[LeetCode] 401. Binary Watch 二进制表

A binary watch has 4 LEDs on the top which represent the hours (0-11), and the 6 LEDs on the bottom represent the minutes (0-59).

Each LED represents a zero or one, with the least significant bit on the right.

For example, the above binary watch reads "3:25".
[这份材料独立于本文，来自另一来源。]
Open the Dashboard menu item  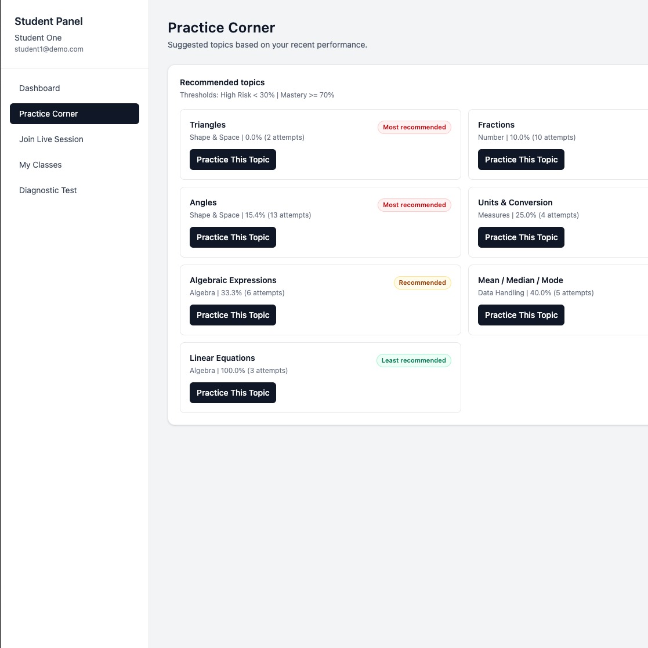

Given a non-negative integer n which represents the number of LEDs that are currently on, return all possible times the watch could represent.

Example:

Input: n = 1
Return: ["1:00", "2:00", "4:00", "8:00", "0:01", "0:02", "0:04", "0:08", "0:16", "0:32"]

Note:

• The order of output does not matter.
• The hour must not contain a leading zero, for example "01:00" is not valid, it should be "1:00".
• The minute must be consist of two digits and may contain a leading zero, for example "10:2" is not valid, it should be "10:02".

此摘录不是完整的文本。